Instructions to follow = Copy exactly the stretch of data below from the line with "Click the yellow commit status dot" through the line with "Click the chevron", including both of those lines.
═════ Data listing ═════
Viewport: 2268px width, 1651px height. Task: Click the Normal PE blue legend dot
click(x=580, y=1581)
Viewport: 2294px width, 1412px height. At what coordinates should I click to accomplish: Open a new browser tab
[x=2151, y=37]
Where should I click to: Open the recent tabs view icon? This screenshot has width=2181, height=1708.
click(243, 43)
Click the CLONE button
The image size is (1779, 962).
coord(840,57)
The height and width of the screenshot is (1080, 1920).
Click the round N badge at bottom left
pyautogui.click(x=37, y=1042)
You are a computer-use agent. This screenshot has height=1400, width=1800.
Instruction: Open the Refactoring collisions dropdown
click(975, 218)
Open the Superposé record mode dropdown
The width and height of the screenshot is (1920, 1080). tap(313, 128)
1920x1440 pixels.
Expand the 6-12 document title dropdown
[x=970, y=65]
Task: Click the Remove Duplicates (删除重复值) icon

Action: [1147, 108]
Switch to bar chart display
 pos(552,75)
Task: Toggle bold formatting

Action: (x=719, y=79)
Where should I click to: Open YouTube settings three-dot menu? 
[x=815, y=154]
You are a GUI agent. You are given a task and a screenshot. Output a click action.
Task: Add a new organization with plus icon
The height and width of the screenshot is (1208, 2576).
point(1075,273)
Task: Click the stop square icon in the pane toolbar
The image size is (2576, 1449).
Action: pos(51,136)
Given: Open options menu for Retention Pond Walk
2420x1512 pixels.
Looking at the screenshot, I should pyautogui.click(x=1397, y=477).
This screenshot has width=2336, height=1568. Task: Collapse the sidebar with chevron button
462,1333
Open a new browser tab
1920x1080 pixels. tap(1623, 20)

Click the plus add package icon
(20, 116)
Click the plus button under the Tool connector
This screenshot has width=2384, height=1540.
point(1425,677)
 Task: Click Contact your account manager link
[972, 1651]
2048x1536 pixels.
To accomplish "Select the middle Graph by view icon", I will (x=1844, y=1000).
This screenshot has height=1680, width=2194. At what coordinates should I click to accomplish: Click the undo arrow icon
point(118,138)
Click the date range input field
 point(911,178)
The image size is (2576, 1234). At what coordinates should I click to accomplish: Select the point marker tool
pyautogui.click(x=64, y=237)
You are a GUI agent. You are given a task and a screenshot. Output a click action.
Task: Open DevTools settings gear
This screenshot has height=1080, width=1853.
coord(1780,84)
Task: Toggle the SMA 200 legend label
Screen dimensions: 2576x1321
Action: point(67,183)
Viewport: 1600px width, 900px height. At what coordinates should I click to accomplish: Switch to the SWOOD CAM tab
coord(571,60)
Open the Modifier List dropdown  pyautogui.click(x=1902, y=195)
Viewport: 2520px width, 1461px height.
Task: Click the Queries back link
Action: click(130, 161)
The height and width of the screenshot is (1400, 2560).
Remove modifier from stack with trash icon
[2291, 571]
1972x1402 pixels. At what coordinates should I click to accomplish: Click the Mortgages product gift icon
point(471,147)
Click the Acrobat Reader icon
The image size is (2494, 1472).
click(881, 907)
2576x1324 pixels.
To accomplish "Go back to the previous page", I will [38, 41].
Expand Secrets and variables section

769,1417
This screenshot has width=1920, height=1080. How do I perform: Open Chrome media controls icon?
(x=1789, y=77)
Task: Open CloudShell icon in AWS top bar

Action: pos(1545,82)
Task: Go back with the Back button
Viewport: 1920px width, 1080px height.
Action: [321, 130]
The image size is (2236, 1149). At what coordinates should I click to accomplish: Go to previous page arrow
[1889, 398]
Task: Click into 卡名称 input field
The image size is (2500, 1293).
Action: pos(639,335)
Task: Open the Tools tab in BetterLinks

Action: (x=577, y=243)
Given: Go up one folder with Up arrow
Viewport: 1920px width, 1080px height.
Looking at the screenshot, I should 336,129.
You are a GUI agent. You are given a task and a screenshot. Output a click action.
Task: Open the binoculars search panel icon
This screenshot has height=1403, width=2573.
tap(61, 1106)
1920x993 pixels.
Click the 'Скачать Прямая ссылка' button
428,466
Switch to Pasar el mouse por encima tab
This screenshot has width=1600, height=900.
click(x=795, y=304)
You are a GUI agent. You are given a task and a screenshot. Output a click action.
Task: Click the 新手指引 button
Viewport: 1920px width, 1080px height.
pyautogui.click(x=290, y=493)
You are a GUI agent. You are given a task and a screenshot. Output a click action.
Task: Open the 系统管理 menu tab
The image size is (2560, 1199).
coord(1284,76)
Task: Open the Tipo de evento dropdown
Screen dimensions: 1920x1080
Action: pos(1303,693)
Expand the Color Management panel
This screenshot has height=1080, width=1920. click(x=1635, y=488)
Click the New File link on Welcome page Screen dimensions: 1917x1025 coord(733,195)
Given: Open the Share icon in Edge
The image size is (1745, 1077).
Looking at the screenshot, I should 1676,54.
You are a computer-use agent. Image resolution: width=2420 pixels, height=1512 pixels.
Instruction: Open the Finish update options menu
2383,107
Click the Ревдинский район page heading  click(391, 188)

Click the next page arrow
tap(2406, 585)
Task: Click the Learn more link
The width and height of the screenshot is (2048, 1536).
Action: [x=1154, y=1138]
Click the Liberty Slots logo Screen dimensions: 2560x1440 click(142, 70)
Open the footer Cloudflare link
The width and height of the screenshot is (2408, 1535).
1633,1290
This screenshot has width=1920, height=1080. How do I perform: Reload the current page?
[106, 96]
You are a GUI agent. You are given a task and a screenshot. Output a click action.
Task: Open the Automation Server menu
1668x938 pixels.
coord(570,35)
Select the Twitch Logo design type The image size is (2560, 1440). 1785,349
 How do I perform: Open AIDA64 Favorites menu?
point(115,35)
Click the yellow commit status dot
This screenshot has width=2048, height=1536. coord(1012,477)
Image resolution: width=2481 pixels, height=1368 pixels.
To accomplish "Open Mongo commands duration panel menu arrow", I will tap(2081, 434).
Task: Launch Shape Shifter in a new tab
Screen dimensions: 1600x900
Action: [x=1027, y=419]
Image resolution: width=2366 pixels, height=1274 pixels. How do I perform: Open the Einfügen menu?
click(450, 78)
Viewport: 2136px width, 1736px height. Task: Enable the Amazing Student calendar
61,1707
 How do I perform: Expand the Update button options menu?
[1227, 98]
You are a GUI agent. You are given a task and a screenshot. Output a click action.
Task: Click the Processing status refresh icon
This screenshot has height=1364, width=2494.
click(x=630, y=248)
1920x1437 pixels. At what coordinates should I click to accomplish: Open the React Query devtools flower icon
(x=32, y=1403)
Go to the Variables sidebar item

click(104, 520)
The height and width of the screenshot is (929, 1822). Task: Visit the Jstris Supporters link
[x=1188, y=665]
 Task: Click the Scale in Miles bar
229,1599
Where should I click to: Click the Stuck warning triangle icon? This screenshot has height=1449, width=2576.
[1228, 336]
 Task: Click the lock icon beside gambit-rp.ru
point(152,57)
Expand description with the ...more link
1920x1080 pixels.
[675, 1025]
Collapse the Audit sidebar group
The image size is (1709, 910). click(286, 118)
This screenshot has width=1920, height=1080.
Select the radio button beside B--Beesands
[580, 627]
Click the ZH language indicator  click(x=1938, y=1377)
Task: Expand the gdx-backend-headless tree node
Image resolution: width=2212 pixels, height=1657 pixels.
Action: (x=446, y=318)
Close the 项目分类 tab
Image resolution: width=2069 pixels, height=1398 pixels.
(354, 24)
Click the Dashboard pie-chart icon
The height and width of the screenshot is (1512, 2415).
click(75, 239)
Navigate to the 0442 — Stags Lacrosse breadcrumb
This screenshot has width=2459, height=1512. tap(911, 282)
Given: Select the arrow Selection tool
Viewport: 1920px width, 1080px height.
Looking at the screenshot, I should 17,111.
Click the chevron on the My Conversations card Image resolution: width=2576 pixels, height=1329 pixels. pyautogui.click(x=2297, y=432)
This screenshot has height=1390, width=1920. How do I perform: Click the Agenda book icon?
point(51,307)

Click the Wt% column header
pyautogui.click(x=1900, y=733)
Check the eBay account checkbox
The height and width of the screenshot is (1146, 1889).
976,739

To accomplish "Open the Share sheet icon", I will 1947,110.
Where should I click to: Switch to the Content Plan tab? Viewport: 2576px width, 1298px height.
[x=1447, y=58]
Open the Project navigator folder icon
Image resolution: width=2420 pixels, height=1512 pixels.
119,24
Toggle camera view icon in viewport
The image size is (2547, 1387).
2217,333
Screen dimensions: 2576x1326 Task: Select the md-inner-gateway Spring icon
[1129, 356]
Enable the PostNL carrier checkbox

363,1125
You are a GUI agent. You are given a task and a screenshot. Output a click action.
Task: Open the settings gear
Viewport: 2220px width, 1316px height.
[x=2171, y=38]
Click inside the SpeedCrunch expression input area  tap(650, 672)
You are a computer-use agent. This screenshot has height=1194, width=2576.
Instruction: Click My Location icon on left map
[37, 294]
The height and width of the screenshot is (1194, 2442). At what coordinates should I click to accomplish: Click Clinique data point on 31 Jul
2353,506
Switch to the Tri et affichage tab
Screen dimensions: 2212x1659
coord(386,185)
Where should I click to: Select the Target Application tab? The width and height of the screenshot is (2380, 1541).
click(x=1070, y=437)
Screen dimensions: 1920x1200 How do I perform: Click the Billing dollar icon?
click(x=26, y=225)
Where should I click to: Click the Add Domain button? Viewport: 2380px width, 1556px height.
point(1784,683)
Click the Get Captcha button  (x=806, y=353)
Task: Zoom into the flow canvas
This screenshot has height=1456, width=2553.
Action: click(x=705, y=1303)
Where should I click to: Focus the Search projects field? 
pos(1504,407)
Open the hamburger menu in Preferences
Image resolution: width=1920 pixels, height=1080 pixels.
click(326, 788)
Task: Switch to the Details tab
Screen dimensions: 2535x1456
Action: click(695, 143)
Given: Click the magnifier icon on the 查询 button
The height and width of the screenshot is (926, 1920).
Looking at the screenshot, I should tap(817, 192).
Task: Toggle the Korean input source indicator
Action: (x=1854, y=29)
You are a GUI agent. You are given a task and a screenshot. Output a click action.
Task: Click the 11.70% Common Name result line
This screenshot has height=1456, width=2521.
═════
Result of this exercise =
Click the yellow commit status dot
This screenshot has width=2048, height=1536. coord(1012,477)
Image resolution: width=2481 pixels, height=1368 pixels.
To accomplish "Open Mongo commands duration panel menu arrow", I will tap(2081, 434).
Task: Launch Shape Shifter in a new tab
Screen dimensions: 1600x900
Action: [x=1027, y=419]
Image resolution: width=2366 pixels, height=1274 pixels. How do I perform: Open the Einfügen menu?
click(450, 78)
Viewport: 2136px width, 1736px height. Task: Enable the Amazing Student calendar
61,1707
 How do I perform: Expand the Update button options menu?
[1227, 98]
You are a GUI agent. You are given a task and a screenshot. Output a click action.
Task: Click the Processing status refresh icon
This screenshot has height=1364, width=2494.
click(x=630, y=248)
1920x1437 pixels. At what coordinates should I click to accomplish: Open the React Query devtools flower icon
(x=32, y=1403)
Go to the Variables sidebar item

click(104, 520)
The height and width of the screenshot is (929, 1822). Task: Visit the Jstris Supporters link
[x=1188, y=665]
 Task: Click the Scale in Miles bar
229,1599
Where should I click to: Click the Stuck warning triangle icon? This screenshot has height=1449, width=2576.
[1228, 336]
 Task: Click the lock icon beside gambit-rp.ru
point(152,57)
Expand description with the ...more link
1920x1080 pixels.
[675, 1025]
Collapse the Audit sidebar group
The image size is (1709, 910). click(286, 118)
This screenshot has width=1920, height=1080.
Select the radio button beside B--Beesands
[580, 627]
Click the ZH language indicator  click(x=1938, y=1377)
Task: Expand the gdx-backend-headless tree node
Image resolution: width=2212 pixels, height=1657 pixels.
Action: (x=446, y=318)
Close the 项目分类 tab
Image resolution: width=2069 pixels, height=1398 pixels.
(354, 24)
Click the Dashboard pie-chart icon
The height and width of the screenshot is (1512, 2415).
click(75, 239)
Navigate to the 0442 — Stags Lacrosse breadcrumb
This screenshot has width=2459, height=1512. tap(911, 282)
Given: Select the arrow Selection tool
Viewport: 1920px width, 1080px height.
Looking at the screenshot, I should 17,111.
Click the chevron on the My Conversations card Image resolution: width=2576 pixels, height=1329 pixels. pyautogui.click(x=2297, y=432)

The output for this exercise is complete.